Cuando decidió motorizar el proyecto de XXY, empezaba a sentir el cansancio de escribir guiones para otros (Adrián Caetano, Carlos Sorín, Marcelo Piñeyro) y la beca en Francia resultó sanadora. “Fue la primera vez desde los 18 años en que pude no escribir para los otros, dejar de dedicarles entre diez y doce horas de escritura para llegar a la mañana muy temprano o a la noche muy tarde y sentir el cansancio. Buscaba, en El niño pez y Nueve minutos (sus libros anteriores, editados por Beatriz Viterbo), encontrar una pausa entre laburo y laburo. Hasta que pude tener el día entero para escribir mis cosas. Elegí Piriápolis, donde se desarrolla la trama, el sitio que Alex (Efron) y su familia eligen para vivir fuera del mundo, por ser un balneario diseñado para ser mucho más de lo que terminó siendo, con una arquitectura fuera de escala que le da cierto anacronismo de lugar perdido en el tiempo. Ellos huyen a un lugar más tranquilo y la madre mete adentro el infierno.”

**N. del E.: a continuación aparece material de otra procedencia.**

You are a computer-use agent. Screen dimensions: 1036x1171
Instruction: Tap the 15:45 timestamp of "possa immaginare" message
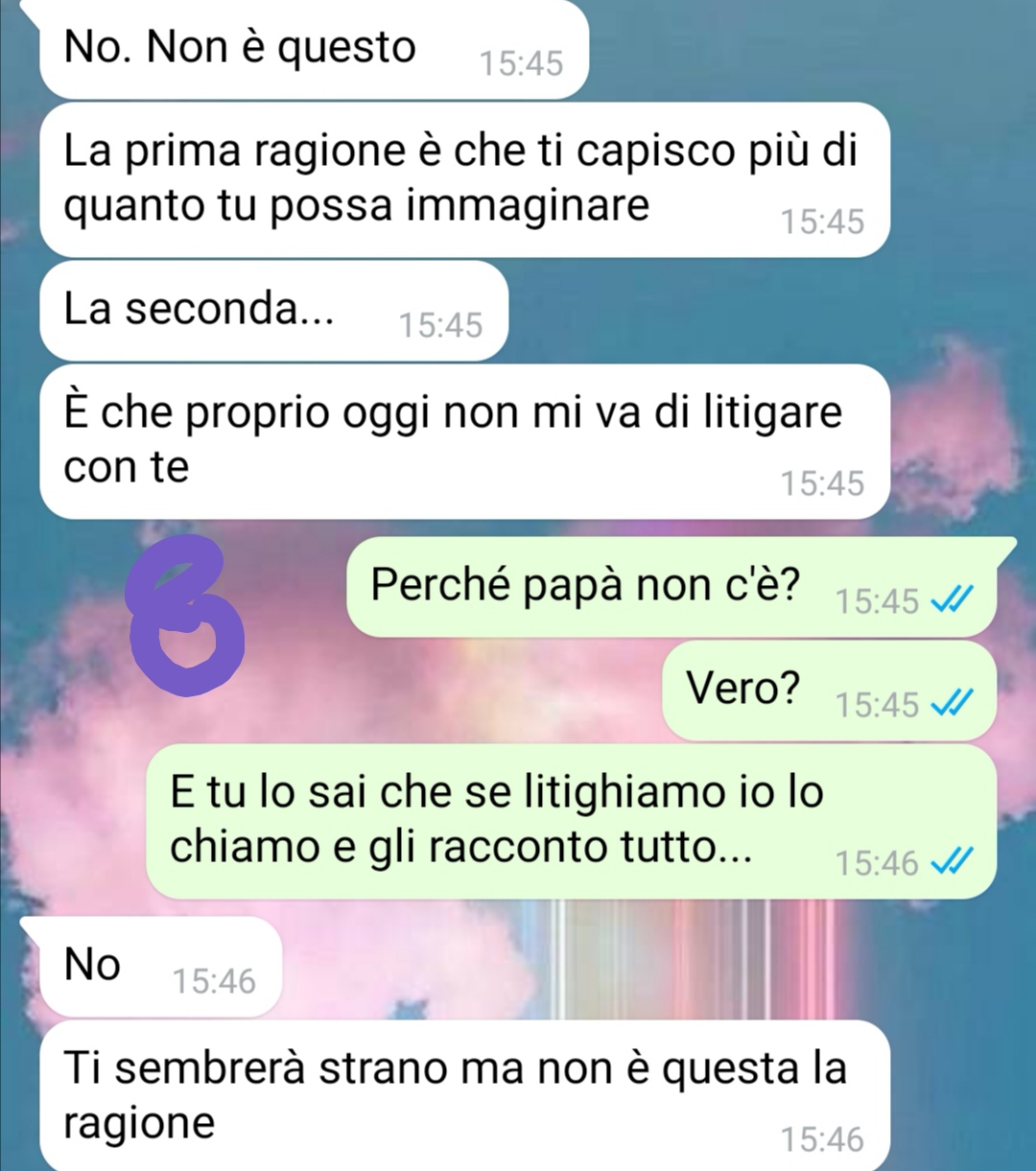[822, 222]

–¿Cómo eligió a los actores?

–Martín Piroyansky (Alvaro) e Inés Efron (Alex) eran indiscutiblemente los protagonistas, pero estaban al límite de hacer creer su adolescencia, no podía esperar más. Le mandé el guión a Ricardo Darín (el padre de Alex), y al otro día me llamó y me dijo que le gustaba y lo hacía. Los actores fueron entrando en el contexto de una ópera prima. Cuando empecé a buscar posibles intérpretes que aportaran a esa genealogía, era muy crítica con esos padres de intersexuales que operaban a sus chicos. Uno rápidamente prejuzga, y yo no sé si actuaría de forma tan diferente si fuera madre primeriza y a los cuatro días viene un médico a decirme qué tengo que hacer. Quería correrme de cualquier tipo de amarillismo; poner un nene chiquito en el rol de Alex como mínimo era un poco riesgoso. Hasta que apareció Inés, y fue irremplazable. Yo vi que Inés era Alex, aunque fuera una intersexual atípica: le hace bien que fuera un poquito femenina, que saliera del lugar común.

–¿Hay huellas de Freaks, de Todd Browning, en su película?

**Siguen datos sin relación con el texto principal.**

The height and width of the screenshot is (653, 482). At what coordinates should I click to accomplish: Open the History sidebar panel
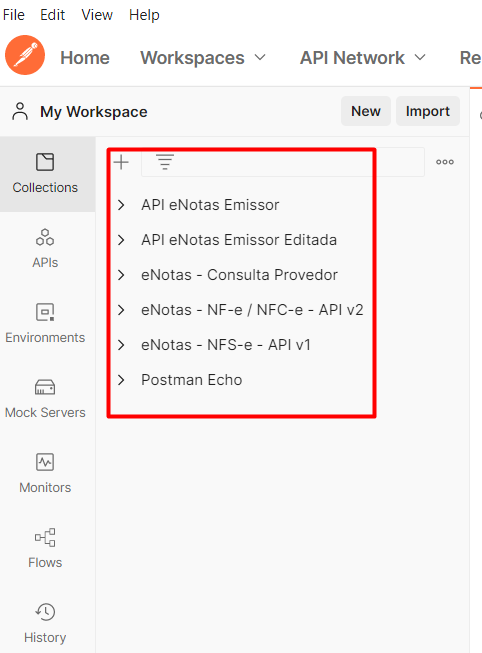pos(45,624)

–Creo que la diferencia es que XXY no mira a Alex como a una freak; tiene una clarísima empatía con el personaje de Inés Efron; la cámara se le enamora todo el tiempo. En otras películas, como Freaks, hay una mirada descarnada y cruel. Aquí, la cámara es más empática con el personaje. En Freaks hay más morbo. En XXY la deformidad nunca se ve; yo sabía que no quería mostrarla ni caer en esa tentación. La película se tenía que correr del morbo, incluso cuando ellos están en el galpón en la escena sexual entre Alex y Alvaro. Quería que se viera a dos pendejos cogiendo y no estar contando una anormalidad. Una cosa es que se enteren quién soy y otra cosa es mostrarles los genitales.

–Hay una curiosidad unánime en los hombres de la película por alcanzar a mirar lo que Alex oculta...

–No sólo la masculinidad está extrañada; esa madre de Carolina Peleritti simplemente está corrida a un margen porque así lo demanda la trama; y la de Bertuccelli está muy asustada con lo que le pueda pasar a su hija. La amiguita ha crecido con ella toda la vida y la inquietud está en la mirada de su padre. Los chicos lo viven con un poco más de naturalidad.

Trató de explicarse mediante imágenes por qué razón la Antigüedad clásica representaba al intersexual como un plusválido: un todo, un conjunto que multiplicaba el goce y la atracción. “Pero que con el correr del tiempo se transformó paulatinamente en un minusválido”, dice. “Y justamente en ese corrimiento hay algo que me llama la atención. Por qué antes se los ponía en un lugar de riqueza y hoy se considera que deben ser castrados y enmarcados en un sistema binario de hombres y mujeres.” Exploró respuestas posibles en la conversión del objeto de deseo a la consolidación del fenómeno, pero prefirió quedarse con las preguntas abiertas. Hay una que prefiere, entre tantas que se formulan Alex y sus padres a lo largo del film, y que enlaza directamente con una vida previa a toda intención normalizadora: ¿Qué pasaría si no tuviera que elegir?